START DATA RECORDS
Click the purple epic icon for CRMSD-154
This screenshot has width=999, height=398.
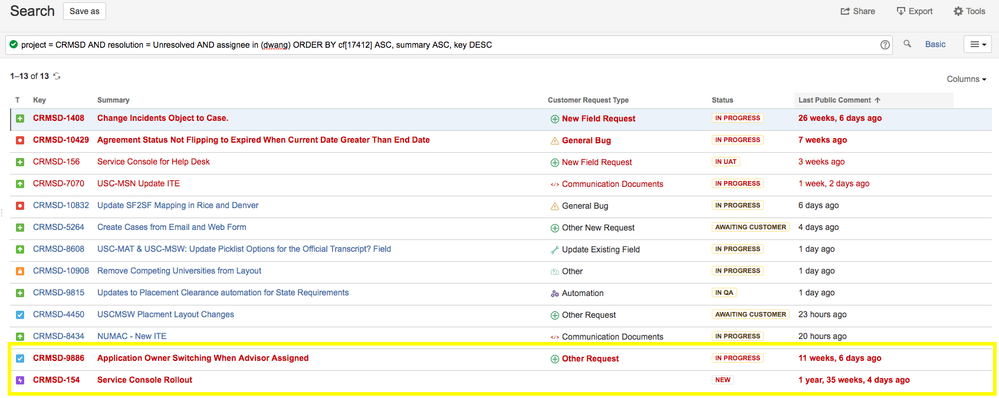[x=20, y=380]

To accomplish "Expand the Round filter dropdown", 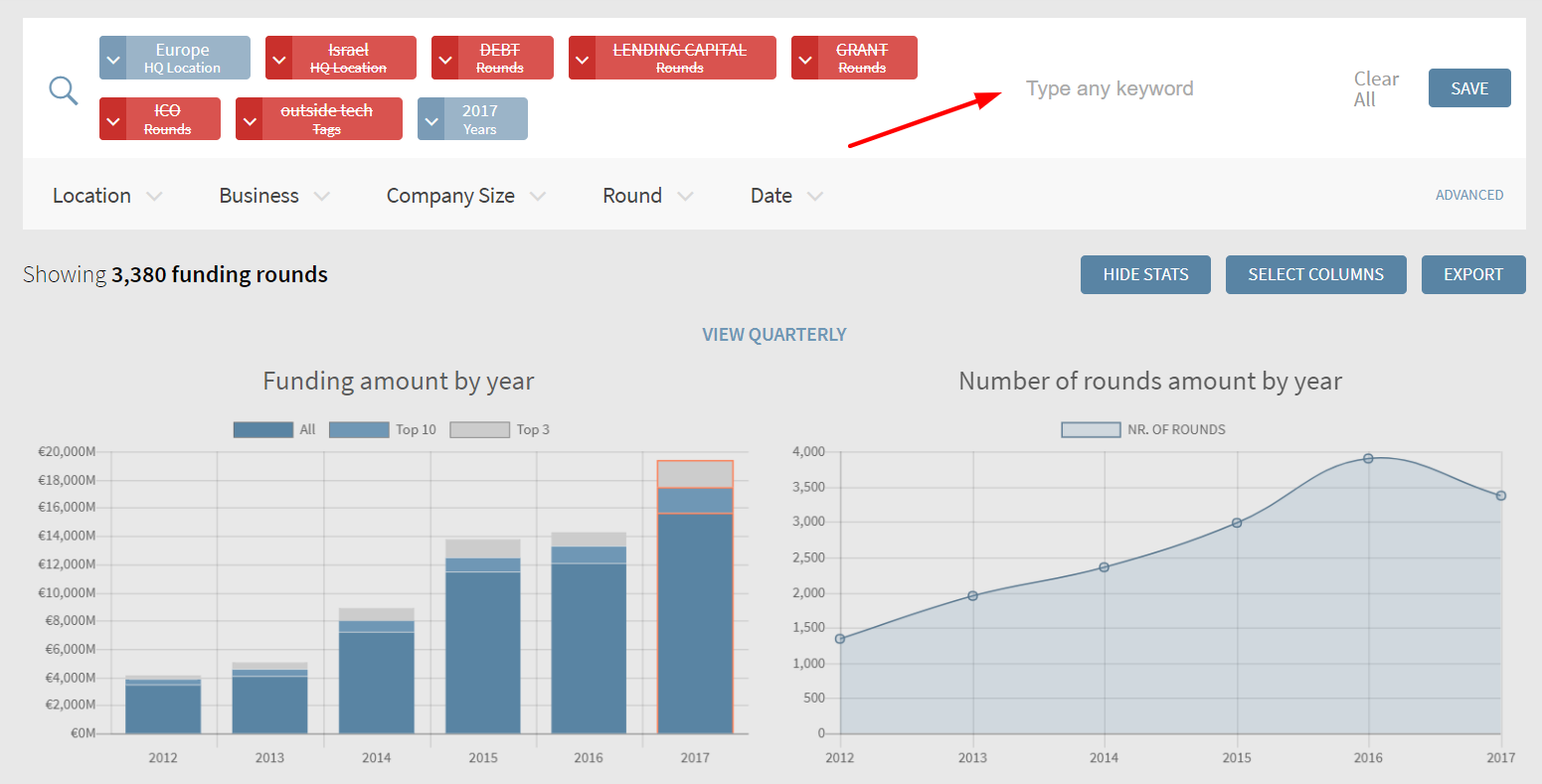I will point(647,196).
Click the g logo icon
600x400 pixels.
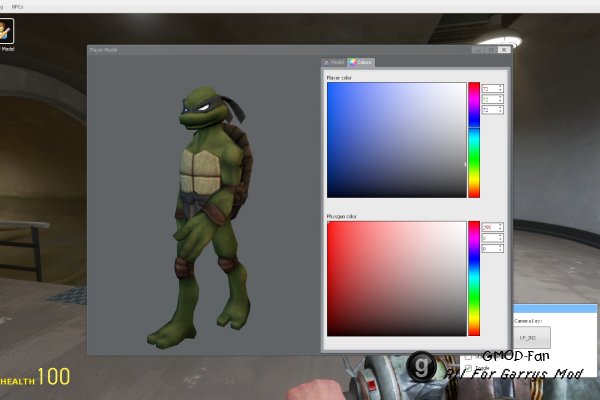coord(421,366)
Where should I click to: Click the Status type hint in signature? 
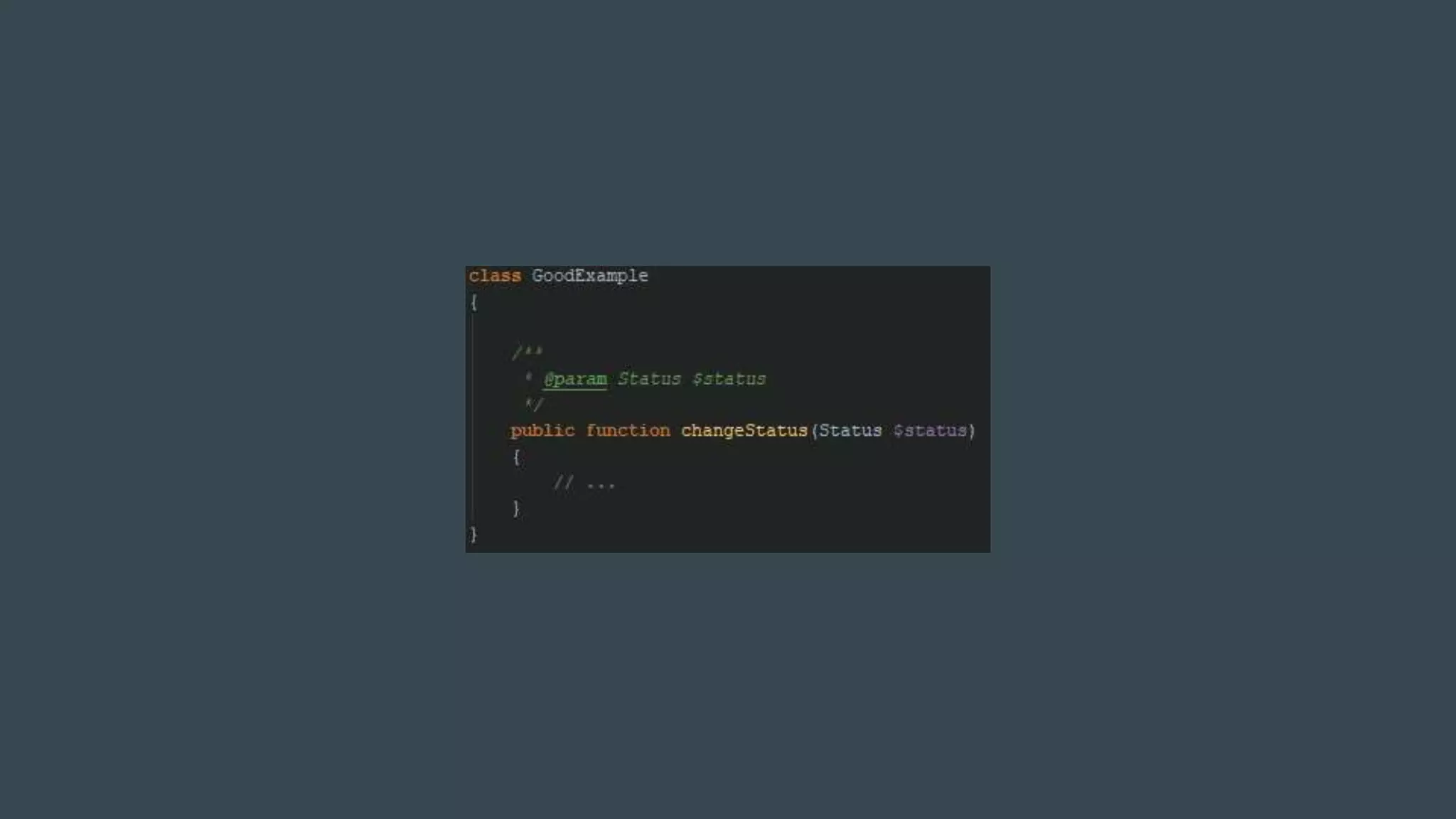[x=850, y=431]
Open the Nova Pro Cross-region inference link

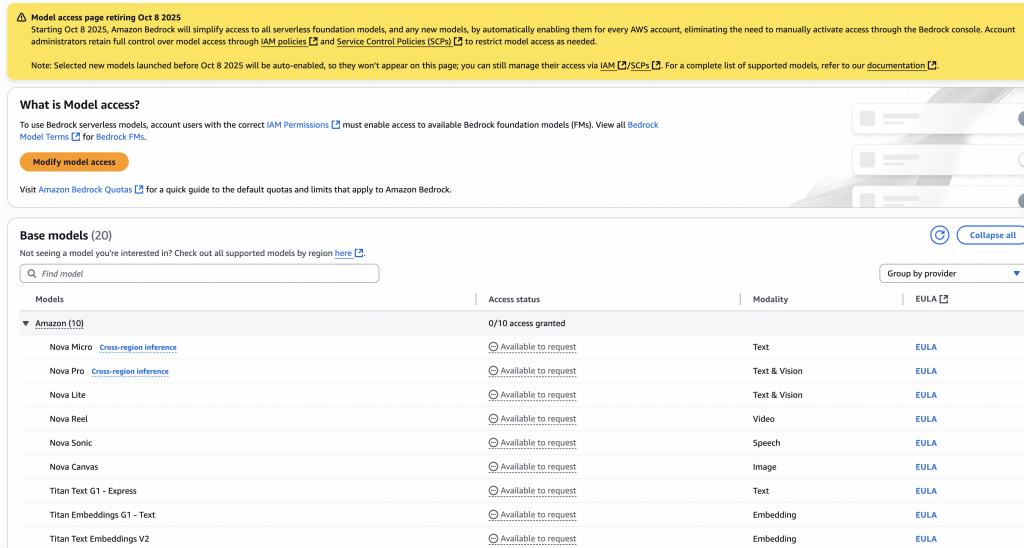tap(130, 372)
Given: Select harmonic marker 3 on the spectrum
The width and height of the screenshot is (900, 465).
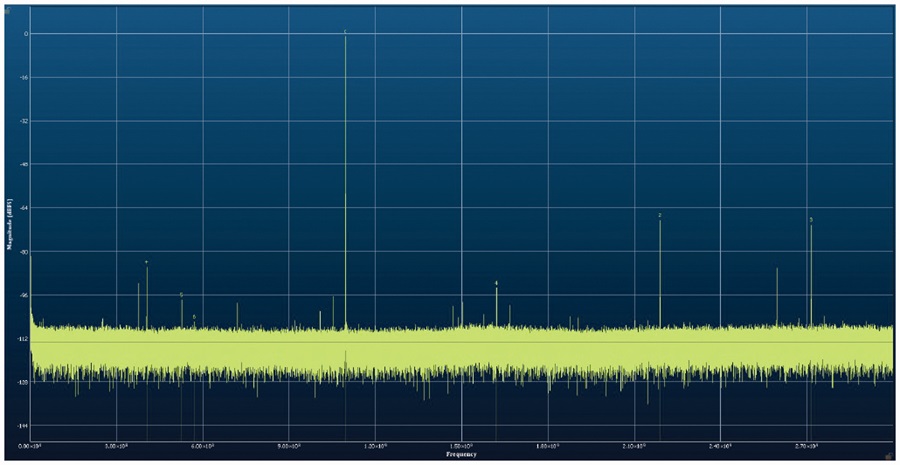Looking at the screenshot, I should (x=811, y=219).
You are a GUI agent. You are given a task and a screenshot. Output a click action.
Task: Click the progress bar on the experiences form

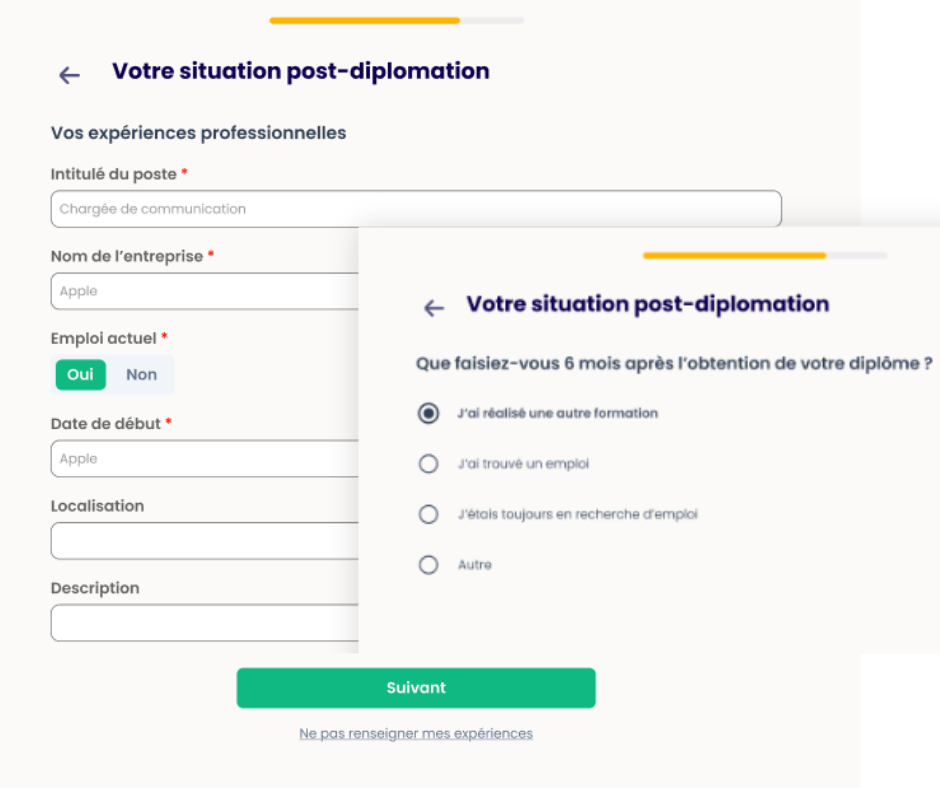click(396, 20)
END DATA RECORDS
WHAT THE EXERCISE ASKS
Report all lines of the data that include the word "icon".

TASK ANSWER
Click the purple epic icon for CRMSD-154
Click the g logo icon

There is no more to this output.